**Goal of the exercise:**
Write out the lines of the listing below verbatim, from the line with "This screenshot has height=2153, width=1080." to the line with "address-bar: 🔒 fengchao.baidu.com ↻ is", including both of those lines.

**The records:**
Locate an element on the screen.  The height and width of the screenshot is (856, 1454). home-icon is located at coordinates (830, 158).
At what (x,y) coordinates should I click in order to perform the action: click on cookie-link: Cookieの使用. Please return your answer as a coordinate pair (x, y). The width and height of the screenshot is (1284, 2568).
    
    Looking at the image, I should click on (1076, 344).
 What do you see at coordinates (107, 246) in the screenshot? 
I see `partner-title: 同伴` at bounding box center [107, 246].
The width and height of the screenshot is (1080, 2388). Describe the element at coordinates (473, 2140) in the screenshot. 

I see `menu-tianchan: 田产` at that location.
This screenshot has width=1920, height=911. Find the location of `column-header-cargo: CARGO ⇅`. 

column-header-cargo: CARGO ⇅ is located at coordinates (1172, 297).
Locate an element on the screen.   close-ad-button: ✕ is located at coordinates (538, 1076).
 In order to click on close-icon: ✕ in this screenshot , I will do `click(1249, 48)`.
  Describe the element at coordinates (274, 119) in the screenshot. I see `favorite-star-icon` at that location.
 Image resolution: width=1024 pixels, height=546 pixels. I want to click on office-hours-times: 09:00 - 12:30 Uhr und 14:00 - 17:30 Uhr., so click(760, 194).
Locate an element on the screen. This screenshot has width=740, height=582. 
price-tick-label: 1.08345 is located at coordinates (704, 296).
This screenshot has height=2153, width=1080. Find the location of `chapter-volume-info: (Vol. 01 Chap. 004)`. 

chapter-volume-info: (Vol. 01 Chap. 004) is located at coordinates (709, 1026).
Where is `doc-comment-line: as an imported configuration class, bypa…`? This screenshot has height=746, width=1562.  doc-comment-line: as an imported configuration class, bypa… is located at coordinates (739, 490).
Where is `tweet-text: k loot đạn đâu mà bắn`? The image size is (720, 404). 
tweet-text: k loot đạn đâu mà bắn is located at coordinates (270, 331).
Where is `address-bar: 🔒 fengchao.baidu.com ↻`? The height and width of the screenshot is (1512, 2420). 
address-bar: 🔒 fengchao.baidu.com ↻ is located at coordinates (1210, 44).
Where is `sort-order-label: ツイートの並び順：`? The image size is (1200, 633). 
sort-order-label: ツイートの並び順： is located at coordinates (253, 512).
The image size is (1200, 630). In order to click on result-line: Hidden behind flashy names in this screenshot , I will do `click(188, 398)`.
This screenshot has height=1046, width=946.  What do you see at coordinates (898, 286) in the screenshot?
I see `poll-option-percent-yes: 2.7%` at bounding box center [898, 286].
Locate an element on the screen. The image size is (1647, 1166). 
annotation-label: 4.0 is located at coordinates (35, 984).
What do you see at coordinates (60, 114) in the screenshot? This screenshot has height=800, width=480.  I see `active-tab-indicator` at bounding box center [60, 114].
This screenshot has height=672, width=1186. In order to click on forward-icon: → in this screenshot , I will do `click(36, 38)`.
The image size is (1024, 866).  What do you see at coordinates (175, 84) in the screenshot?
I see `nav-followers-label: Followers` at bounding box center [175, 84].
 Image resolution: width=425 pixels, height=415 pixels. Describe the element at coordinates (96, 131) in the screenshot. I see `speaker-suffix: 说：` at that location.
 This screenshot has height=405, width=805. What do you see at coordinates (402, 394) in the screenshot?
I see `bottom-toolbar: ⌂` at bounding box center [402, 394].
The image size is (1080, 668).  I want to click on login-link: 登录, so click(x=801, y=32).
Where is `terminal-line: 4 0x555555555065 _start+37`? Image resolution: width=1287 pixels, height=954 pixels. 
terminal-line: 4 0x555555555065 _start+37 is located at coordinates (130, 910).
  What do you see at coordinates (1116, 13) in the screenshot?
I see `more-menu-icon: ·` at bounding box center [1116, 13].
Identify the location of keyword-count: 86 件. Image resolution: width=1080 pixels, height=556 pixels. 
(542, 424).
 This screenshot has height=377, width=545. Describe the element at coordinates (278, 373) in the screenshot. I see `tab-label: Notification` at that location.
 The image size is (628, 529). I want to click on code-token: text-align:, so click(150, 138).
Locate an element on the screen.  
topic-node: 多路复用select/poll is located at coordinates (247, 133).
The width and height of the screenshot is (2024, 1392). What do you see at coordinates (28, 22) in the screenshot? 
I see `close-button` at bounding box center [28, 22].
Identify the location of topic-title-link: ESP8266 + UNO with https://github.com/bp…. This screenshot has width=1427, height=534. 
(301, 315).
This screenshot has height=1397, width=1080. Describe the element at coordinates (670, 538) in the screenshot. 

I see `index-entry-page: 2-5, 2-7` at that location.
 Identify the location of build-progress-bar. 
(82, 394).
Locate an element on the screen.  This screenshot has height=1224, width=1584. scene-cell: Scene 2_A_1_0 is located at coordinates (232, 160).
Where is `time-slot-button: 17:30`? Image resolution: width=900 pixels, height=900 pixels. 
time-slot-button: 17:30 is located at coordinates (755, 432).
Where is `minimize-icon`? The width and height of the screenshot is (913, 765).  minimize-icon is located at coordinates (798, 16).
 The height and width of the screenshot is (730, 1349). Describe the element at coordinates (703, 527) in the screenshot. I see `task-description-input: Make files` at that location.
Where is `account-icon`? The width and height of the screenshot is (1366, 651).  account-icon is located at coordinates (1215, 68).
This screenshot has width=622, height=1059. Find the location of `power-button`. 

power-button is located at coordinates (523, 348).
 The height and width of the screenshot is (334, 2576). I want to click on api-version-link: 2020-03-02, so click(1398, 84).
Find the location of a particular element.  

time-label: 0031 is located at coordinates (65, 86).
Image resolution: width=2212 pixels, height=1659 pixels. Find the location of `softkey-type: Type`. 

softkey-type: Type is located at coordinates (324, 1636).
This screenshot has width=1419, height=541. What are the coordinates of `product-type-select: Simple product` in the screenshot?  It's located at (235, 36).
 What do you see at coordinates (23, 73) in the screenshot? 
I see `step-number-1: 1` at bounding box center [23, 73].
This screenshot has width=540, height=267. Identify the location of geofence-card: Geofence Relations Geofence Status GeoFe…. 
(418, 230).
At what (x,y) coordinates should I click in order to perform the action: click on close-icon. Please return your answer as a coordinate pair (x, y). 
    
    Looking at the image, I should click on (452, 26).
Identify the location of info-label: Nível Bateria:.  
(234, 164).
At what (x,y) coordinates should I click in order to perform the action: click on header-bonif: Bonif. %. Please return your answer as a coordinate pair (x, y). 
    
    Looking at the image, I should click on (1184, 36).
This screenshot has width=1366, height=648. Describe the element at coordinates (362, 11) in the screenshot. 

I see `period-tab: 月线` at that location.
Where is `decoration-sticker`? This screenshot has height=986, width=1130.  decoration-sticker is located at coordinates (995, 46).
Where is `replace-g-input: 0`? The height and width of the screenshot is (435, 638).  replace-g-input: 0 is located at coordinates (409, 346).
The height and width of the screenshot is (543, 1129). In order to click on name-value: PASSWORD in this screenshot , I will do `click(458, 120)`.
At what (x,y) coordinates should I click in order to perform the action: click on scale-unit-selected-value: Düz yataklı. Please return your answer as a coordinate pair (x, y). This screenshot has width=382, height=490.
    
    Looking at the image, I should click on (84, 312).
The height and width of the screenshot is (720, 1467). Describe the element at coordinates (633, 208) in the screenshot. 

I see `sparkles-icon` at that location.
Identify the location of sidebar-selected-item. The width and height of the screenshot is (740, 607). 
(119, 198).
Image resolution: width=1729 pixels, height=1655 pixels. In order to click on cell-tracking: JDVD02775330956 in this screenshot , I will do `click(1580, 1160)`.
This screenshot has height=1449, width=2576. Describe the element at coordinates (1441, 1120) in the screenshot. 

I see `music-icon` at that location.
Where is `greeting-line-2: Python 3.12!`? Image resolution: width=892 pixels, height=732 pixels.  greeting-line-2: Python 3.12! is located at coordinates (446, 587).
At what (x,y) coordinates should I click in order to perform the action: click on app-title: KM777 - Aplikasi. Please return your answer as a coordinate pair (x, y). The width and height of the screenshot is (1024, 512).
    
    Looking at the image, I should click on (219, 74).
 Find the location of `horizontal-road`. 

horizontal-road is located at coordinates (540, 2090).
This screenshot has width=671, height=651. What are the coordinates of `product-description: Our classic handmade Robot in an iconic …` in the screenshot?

**Exercise solution:**
This screenshot has height=2153, width=1080. Find the location of `chapter-volume-info: (Vol. 01 Chap. 004)`. 

chapter-volume-info: (Vol. 01 Chap. 004) is located at coordinates (709, 1026).
Where is `doc-comment-line: as an imported configuration class, bypa…`? This screenshot has height=746, width=1562.  doc-comment-line: as an imported configuration class, bypa… is located at coordinates (739, 490).
Where is `tweet-text: k loot đạn đâu mà bắn`? The image size is (720, 404). 
tweet-text: k loot đạn đâu mà bắn is located at coordinates (270, 331).
Where is `address-bar: 🔒 fengchao.baidu.com ↻`? The height and width of the screenshot is (1512, 2420). 
address-bar: 🔒 fengchao.baidu.com ↻ is located at coordinates (1210, 44).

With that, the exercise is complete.